* OBJECTIVE *
Return, unchanged, the lines from the one containing "Viewport: 932px width, 766px height." up to and including the one containing "pos(885,189)".

* DATASET ENTRIES *
* * * *
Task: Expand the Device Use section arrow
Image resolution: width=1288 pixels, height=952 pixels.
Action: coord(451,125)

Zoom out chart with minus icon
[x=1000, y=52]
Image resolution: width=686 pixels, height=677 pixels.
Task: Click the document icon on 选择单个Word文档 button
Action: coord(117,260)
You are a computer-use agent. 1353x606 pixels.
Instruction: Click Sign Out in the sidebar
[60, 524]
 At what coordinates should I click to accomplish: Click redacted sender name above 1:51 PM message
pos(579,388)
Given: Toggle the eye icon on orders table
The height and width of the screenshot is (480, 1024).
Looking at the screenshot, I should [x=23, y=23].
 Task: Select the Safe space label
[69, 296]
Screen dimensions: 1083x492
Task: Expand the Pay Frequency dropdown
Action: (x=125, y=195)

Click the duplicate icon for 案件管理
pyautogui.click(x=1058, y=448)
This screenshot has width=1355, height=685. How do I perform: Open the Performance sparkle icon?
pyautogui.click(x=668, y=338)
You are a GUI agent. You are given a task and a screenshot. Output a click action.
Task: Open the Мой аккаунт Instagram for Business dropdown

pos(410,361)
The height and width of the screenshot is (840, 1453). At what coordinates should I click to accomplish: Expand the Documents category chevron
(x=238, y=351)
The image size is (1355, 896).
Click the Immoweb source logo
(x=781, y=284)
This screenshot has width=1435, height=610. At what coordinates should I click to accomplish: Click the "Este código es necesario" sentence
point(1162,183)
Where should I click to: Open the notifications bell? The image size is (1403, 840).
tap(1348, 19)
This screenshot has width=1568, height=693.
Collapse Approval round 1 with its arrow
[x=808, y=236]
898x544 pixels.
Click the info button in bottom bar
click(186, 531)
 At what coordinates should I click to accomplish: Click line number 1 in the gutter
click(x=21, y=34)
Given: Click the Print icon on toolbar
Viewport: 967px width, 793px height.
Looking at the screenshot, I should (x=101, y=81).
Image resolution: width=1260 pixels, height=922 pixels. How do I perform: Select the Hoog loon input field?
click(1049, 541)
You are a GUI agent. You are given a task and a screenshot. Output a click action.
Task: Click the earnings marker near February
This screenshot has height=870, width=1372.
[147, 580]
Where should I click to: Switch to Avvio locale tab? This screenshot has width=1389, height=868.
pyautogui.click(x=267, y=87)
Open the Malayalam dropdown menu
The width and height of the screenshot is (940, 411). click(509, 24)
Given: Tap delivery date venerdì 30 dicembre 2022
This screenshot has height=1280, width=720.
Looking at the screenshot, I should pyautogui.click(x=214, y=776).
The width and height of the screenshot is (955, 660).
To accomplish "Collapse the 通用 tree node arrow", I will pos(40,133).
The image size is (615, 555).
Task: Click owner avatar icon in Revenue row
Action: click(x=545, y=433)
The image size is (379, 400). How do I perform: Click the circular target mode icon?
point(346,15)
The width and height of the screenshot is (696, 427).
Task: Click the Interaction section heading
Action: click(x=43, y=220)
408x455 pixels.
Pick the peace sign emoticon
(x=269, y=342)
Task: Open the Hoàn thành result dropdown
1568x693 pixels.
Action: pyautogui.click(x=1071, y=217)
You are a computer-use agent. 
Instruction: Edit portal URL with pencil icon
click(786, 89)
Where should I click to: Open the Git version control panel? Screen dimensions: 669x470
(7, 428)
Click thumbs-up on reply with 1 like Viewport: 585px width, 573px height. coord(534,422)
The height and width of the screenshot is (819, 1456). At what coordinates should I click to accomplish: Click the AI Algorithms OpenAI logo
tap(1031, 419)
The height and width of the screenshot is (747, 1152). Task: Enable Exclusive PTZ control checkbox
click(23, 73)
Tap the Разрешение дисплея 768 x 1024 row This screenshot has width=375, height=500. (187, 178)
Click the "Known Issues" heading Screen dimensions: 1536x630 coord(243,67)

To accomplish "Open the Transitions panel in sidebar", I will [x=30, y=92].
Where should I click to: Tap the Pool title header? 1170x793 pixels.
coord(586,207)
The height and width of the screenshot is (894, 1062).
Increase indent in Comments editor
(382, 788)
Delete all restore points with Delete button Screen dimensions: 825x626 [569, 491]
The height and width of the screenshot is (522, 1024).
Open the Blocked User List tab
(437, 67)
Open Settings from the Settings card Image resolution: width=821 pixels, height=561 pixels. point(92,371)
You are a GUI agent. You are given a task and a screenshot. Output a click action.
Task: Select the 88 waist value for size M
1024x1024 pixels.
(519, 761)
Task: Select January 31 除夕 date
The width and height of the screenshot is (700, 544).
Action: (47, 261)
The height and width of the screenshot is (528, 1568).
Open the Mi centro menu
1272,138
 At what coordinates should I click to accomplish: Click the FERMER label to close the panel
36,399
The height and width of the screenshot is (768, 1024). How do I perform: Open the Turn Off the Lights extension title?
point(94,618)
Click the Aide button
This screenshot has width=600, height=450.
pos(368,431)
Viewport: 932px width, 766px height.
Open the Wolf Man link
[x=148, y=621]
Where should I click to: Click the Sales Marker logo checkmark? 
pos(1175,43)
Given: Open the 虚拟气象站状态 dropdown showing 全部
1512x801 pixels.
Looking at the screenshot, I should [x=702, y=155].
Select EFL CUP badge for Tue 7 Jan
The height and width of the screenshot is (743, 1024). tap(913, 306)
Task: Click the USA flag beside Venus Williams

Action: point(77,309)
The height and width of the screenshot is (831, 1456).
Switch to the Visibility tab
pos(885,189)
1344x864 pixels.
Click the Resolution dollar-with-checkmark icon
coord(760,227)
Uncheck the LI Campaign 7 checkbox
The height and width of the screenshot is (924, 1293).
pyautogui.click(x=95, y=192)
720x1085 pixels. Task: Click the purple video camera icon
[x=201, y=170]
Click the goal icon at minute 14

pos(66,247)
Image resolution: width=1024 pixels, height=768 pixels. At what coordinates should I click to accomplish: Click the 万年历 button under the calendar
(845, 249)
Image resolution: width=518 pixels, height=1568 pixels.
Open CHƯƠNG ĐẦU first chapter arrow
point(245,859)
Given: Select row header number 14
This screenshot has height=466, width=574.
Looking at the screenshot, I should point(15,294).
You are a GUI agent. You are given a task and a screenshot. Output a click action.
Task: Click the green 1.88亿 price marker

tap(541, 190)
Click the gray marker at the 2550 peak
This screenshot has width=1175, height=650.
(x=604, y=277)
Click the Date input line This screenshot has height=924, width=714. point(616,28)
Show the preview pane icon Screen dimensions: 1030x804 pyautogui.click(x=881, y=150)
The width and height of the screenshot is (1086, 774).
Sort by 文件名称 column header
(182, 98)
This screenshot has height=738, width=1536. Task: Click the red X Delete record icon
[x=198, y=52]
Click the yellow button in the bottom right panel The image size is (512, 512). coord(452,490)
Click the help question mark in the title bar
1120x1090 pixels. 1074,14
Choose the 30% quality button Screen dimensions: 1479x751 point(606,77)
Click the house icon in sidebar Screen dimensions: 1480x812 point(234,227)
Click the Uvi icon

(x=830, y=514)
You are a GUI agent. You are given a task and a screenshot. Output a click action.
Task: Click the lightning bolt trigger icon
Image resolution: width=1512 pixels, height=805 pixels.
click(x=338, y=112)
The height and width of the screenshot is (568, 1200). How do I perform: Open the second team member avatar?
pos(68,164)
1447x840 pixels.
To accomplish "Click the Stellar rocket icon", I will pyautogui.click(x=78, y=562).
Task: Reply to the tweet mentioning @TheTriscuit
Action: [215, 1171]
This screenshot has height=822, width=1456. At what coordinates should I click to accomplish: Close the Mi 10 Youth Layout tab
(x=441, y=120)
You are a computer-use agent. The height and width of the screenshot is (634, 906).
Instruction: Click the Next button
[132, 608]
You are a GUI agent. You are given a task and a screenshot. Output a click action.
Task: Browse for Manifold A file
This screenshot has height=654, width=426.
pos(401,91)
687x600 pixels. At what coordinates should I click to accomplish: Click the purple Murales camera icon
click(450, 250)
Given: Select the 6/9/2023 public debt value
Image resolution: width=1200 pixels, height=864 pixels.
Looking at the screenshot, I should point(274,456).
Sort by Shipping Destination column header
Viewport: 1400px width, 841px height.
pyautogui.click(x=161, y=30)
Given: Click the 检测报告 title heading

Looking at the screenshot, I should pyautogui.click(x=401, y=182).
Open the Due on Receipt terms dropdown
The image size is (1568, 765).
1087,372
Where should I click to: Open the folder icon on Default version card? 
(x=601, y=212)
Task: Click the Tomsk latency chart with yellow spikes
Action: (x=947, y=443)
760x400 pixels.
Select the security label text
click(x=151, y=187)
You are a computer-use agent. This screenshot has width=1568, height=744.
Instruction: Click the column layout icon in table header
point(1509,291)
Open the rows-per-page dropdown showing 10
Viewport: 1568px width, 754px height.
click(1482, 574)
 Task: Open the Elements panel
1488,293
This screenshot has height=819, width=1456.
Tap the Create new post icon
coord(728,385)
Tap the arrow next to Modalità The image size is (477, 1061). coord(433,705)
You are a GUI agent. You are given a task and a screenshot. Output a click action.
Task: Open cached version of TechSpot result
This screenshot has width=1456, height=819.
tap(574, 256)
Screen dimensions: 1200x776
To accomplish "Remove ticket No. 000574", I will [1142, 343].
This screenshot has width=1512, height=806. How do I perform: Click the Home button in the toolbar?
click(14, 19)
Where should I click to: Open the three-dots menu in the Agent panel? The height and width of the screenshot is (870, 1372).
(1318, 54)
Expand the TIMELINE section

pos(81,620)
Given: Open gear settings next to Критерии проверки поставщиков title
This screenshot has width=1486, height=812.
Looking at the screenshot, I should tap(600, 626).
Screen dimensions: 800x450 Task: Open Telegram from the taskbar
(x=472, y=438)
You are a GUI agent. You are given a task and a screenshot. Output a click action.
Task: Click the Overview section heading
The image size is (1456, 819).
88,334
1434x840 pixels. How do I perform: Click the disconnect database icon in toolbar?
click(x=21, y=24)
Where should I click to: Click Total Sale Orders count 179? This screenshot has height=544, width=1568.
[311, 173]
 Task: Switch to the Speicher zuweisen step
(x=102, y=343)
* * * *
* RESPONSE FOR THIS EXERCISE *
Viewport: 932px width, 766px height.
Open the Wolf Man link
[x=148, y=621]
Where should I click to: Click the Sales Marker logo checkmark? 
pos(1175,43)
Given: Open the 虚拟气象站状态 dropdown showing 全部
1512x801 pixels.
Looking at the screenshot, I should [x=702, y=155].
Select EFL CUP badge for Tue 7 Jan
The height and width of the screenshot is (743, 1024). tap(913, 306)
Task: Click the USA flag beside Venus Williams

Action: point(77,309)
The height and width of the screenshot is (831, 1456).
Switch to the Visibility tab
pos(885,189)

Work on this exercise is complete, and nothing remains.